=== Section Start ===

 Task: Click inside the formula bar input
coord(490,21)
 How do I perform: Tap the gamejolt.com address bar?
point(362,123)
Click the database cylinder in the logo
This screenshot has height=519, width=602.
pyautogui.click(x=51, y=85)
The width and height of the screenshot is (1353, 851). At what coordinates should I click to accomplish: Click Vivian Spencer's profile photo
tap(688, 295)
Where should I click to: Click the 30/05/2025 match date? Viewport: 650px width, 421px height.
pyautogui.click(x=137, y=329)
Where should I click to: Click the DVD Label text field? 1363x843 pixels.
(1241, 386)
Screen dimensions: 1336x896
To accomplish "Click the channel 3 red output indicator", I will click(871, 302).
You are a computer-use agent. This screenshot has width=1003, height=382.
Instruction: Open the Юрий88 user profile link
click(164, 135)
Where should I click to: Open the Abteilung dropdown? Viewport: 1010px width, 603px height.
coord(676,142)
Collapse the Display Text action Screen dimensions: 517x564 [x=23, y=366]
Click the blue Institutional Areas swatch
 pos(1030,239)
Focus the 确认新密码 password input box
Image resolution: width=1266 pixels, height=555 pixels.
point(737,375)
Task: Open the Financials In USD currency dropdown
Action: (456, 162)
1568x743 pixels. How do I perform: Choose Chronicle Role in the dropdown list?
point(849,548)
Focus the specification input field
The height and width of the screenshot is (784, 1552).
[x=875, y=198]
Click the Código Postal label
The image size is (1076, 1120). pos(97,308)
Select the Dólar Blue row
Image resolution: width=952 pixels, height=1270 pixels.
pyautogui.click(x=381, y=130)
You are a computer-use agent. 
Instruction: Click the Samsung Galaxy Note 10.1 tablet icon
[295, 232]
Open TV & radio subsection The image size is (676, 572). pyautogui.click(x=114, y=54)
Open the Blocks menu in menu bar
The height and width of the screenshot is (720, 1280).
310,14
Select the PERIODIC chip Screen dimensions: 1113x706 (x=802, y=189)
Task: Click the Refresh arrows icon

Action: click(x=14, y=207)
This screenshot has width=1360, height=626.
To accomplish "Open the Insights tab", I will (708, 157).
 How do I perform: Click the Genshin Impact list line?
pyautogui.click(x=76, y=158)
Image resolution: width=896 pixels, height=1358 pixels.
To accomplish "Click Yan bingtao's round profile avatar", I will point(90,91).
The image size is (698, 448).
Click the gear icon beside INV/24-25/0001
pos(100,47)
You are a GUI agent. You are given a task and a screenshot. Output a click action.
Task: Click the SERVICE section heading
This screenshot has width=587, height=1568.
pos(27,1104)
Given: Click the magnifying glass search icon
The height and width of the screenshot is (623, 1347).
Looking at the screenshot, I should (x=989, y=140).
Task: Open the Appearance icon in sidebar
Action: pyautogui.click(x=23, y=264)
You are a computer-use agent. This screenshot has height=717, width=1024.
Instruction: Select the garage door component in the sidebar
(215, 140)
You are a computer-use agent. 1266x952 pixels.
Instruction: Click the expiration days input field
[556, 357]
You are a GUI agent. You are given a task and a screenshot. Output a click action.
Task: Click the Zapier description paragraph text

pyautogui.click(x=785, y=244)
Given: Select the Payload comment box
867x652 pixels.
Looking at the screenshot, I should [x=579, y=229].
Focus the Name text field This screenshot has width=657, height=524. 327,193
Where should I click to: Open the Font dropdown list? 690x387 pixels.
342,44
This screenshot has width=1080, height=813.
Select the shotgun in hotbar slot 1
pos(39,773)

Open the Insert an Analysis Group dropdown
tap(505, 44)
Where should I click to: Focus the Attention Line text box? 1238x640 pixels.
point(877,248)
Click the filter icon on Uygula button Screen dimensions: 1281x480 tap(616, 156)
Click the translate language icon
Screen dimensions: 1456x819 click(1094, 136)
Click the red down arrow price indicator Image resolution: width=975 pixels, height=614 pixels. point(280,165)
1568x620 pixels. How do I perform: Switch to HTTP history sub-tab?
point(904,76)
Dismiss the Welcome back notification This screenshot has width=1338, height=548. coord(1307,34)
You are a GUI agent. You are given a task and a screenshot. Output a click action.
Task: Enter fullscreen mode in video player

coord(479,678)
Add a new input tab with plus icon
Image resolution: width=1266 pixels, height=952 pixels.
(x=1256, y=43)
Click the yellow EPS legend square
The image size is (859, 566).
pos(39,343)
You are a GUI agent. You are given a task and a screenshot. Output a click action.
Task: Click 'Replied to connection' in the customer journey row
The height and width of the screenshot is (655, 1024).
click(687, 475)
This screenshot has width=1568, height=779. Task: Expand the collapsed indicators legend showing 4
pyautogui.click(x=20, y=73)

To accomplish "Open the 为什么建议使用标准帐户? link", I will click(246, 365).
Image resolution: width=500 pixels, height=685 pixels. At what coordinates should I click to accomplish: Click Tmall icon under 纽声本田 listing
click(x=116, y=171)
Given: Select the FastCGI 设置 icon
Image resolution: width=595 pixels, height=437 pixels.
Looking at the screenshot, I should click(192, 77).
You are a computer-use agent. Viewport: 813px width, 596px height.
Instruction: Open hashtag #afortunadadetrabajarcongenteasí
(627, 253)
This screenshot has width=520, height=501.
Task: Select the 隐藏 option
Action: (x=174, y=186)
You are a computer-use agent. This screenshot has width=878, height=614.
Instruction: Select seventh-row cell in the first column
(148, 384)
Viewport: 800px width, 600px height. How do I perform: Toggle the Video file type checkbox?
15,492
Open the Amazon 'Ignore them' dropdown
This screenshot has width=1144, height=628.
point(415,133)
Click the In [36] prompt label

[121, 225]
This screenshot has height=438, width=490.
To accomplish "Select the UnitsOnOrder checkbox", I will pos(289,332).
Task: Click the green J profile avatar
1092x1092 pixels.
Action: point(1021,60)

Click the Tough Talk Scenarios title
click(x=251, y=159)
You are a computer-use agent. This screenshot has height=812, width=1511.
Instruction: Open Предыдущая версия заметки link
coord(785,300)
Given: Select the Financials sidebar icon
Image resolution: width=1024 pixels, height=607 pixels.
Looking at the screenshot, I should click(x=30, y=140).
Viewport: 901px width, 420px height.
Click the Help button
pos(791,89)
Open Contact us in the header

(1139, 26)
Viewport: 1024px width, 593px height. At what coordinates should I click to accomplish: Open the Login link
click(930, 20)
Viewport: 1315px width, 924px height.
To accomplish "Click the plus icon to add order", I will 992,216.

=== Section End ===

**Problem to work on**
Print the entries above exactly as they were written, down to the last line.

**Reply to the exercise**
 Task: Click inside the formula bar input
coord(490,21)
 How do I perform: Tap the gamejolt.com address bar?
point(362,123)
Click the database cylinder in the logo
This screenshot has height=519, width=602.
pyautogui.click(x=51, y=85)
The width and height of the screenshot is (1353, 851). At what coordinates should I click to accomplish: Click Vivian Spencer's profile photo
tap(688, 295)
Where should I click to: Click the 30/05/2025 match date? Viewport: 650px width, 421px height.
pyautogui.click(x=137, y=329)
Where should I click to: Click the DVD Label text field? 1363x843 pixels.
(1241, 386)
Screen dimensions: 1336x896
To accomplish "Click the channel 3 red output indicator", I will click(871, 302).
You are a computer-use agent. This screenshot has width=1003, height=382.
Instruction: Open the Юрий88 user profile link
click(164, 135)
Where should I click to: Open the Abteilung dropdown? Viewport: 1010px width, 603px height.
coord(676,142)
Collapse the Display Text action Screen dimensions: 517x564 [x=23, y=366]
Click the blue Institutional Areas swatch
 pos(1030,239)
Focus the 确认新密码 password input box
Image resolution: width=1266 pixels, height=555 pixels.
point(737,375)
Task: Open the Financials In USD currency dropdown
Action: (456, 162)
1568x743 pixels. How do I perform: Choose Chronicle Role in the dropdown list?
point(849,548)
Focus the specification input field
The height and width of the screenshot is (784, 1552).
[x=875, y=198]
Click the Código Postal label
The image size is (1076, 1120). pos(97,308)
Select the Dólar Blue row
Image resolution: width=952 pixels, height=1270 pixels.
pyautogui.click(x=381, y=130)
You are a computer-use agent. 
Instruction: Click the Samsung Galaxy Note 10.1 tablet icon
[295, 232]
Open TV & radio subsection The image size is (676, 572). pyautogui.click(x=114, y=54)
Open the Blocks menu in menu bar
The height and width of the screenshot is (720, 1280).
310,14
Select the PERIODIC chip Screen dimensions: 1113x706 (x=802, y=189)
Task: Click the Refresh arrows icon

Action: click(x=14, y=207)
This screenshot has width=1360, height=626.
To accomplish "Open the Insights tab", I will (708, 157).
 How do I perform: Click the Genshin Impact list line?
pyautogui.click(x=76, y=158)
Image resolution: width=896 pixels, height=1358 pixels.
To accomplish "Click Yan bingtao's round profile avatar", I will point(90,91).
The image size is (698, 448).
Click the gear icon beside INV/24-25/0001
pos(100,47)
You are a GUI agent. You are given a task and a screenshot. Output a click action.
Task: Click the SERVICE section heading
This screenshot has width=587, height=1568.
pos(27,1104)
Given: Click the magnifying glass search icon
The height and width of the screenshot is (623, 1347).
Looking at the screenshot, I should (x=989, y=140).
Task: Open the Appearance icon in sidebar
Action: pyautogui.click(x=23, y=264)
You are a computer-use agent. This screenshot has height=717, width=1024.
Instruction: Select the garage door component in the sidebar
(215, 140)
You are a computer-use agent. 1266x952 pixels.
Instruction: Click the expiration days input field
[556, 357]
You are a GUI agent. You are given a task and a screenshot. Output a click action.
Task: Click the Zapier description paragraph text

pyautogui.click(x=785, y=244)
Given: Select the Payload comment box
867x652 pixels.
Looking at the screenshot, I should [x=579, y=229].
Focus the Name text field This screenshot has width=657, height=524. 327,193
Where should I click to: Open the Font dropdown list? 690x387 pixels.
342,44
This screenshot has width=1080, height=813.
Select the shotgun in hotbar slot 1
pos(39,773)

Open the Insert an Analysis Group dropdown
tap(505, 44)
Where should I click to: Focus the Attention Line text box? 1238x640 pixels.
point(877,248)
Click the filter icon on Uygula button Screen dimensions: 1281x480 tap(616, 156)
Click the translate language icon
Screen dimensions: 1456x819 click(1094, 136)
Click the red down arrow price indicator Image resolution: width=975 pixels, height=614 pixels. point(280,165)
1568x620 pixels. How do I perform: Switch to HTTP history sub-tab?
point(904,76)
Dismiss the Welcome back notification This screenshot has width=1338, height=548. coord(1307,34)
You are a GUI agent. You are given a task and a screenshot. Output a click action.
Task: Enter fullscreen mode in video player

coord(479,678)
Add a new input tab with plus icon
Image resolution: width=1266 pixels, height=952 pixels.
(x=1256, y=43)
Click the yellow EPS legend square
The image size is (859, 566).
pos(39,343)
You are a GUI agent. You are given a task and a screenshot. Output a click action.
Task: Click 'Replied to connection' in the customer journey row
The height and width of the screenshot is (655, 1024).
click(687, 475)
This screenshot has width=1568, height=779. Task: Expand the collapsed indicators legend showing 4
pyautogui.click(x=20, y=73)

To accomplish "Open the 为什么建议使用标准帐户? link", I will click(246, 365).
Image resolution: width=500 pixels, height=685 pixels. At what coordinates should I click to accomplish: Click Tmall icon under 纽声本田 listing
click(x=116, y=171)
Given: Select the FastCGI 设置 icon
Image resolution: width=595 pixels, height=437 pixels.
Looking at the screenshot, I should click(192, 77).
You are a computer-use agent. Viewport: 813px width, 596px height.
Instruction: Open hashtag #afortunadadetrabajarcongenteasí
(627, 253)
This screenshot has width=520, height=501.
Task: Select the 隐藏 option
Action: (x=174, y=186)
You are a computer-use agent. This screenshot has width=878, height=614.
Instruction: Select seventh-row cell in the first column
(148, 384)
Viewport: 800px width, 600px height. How do I perform: Toggle the Video file type checkbox?
15,492
Open the Amazon 'Ignore them' dropdown
This screenshot has width=1144, height=628.
point(415,133)
Click the In [36] prompt label

[121, 225]
This screenshot has height=438, width=490.
To accomplish "Select the UnitsOnOrder checkbox", I will pos(289,332).
Task: Click the green J profile avatar
1092x1092 pixels.
Action: point(1021,60)

Click the Tough Talk Scenarios title
click(x=251, y=159)
You are a computer-use agent. This screenshot has height=812, width=1511.
Instruction: Open Предыдущая версия заметки link
coord(785,300)
Given: Select the Financials sidebar icon
Image resolution: width=1024 pixels, height=607 pixels.
Looking at the screenshot, I should click(x=30, y=140).
Viewport: 901px width, 420px height.
Click the Help button
pos(791,89)
Open Contact us in the header

(1139, 26)
Viewport: 1024px width, 593px height. At what coordinates should I click to accomplish: Open the Login link
click(930, 20)
Viewport: 1315px width, 924px height.
To accomplish "Click the plus icon to add order", I will 992,216.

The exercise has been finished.